Dataset entries
______
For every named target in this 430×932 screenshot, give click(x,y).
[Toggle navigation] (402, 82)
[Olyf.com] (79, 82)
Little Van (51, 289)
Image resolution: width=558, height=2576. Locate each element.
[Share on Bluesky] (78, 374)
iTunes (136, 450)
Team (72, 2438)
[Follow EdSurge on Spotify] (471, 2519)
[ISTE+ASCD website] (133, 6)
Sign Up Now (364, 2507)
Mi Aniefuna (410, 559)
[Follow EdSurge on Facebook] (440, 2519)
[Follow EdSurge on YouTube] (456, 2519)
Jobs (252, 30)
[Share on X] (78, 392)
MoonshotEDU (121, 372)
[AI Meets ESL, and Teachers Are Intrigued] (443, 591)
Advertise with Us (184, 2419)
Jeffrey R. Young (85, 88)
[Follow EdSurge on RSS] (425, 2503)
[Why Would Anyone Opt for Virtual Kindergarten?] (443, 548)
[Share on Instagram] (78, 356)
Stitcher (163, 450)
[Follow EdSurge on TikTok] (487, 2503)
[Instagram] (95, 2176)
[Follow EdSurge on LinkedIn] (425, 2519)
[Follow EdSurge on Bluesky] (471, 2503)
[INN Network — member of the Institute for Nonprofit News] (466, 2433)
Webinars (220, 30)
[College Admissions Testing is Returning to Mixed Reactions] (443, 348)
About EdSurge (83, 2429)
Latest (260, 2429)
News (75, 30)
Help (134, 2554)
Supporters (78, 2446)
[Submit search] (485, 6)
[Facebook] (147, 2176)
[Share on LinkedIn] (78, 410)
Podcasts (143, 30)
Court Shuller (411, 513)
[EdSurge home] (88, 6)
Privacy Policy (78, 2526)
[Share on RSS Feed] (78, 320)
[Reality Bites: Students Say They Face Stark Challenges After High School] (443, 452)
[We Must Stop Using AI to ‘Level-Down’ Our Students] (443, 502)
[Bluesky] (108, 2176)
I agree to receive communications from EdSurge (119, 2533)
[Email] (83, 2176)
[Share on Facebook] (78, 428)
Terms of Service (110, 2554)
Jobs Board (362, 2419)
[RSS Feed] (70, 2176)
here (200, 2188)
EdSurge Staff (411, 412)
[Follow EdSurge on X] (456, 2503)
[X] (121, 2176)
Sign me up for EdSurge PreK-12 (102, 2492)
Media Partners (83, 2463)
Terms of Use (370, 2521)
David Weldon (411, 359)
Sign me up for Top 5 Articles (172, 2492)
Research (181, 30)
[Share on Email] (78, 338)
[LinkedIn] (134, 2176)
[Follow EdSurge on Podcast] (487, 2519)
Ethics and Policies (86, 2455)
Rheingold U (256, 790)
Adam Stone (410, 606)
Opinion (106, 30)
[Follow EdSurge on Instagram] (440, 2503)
______
▶ **Problem details**:
Please filter the entries for the word "Share" and copy the lines that have it.

▶ **Answer for this exercise**:
[Share on Bluesky] (78, 374)
[Share on X] (78, 392)
[Share on Instagram] (78, 356)
[Share on LinkedIn] (78, 410)
[Share on RSS Feed] (78, 320)
[Share on Facebook] (78, 428)
[Share on Email] (78, 338)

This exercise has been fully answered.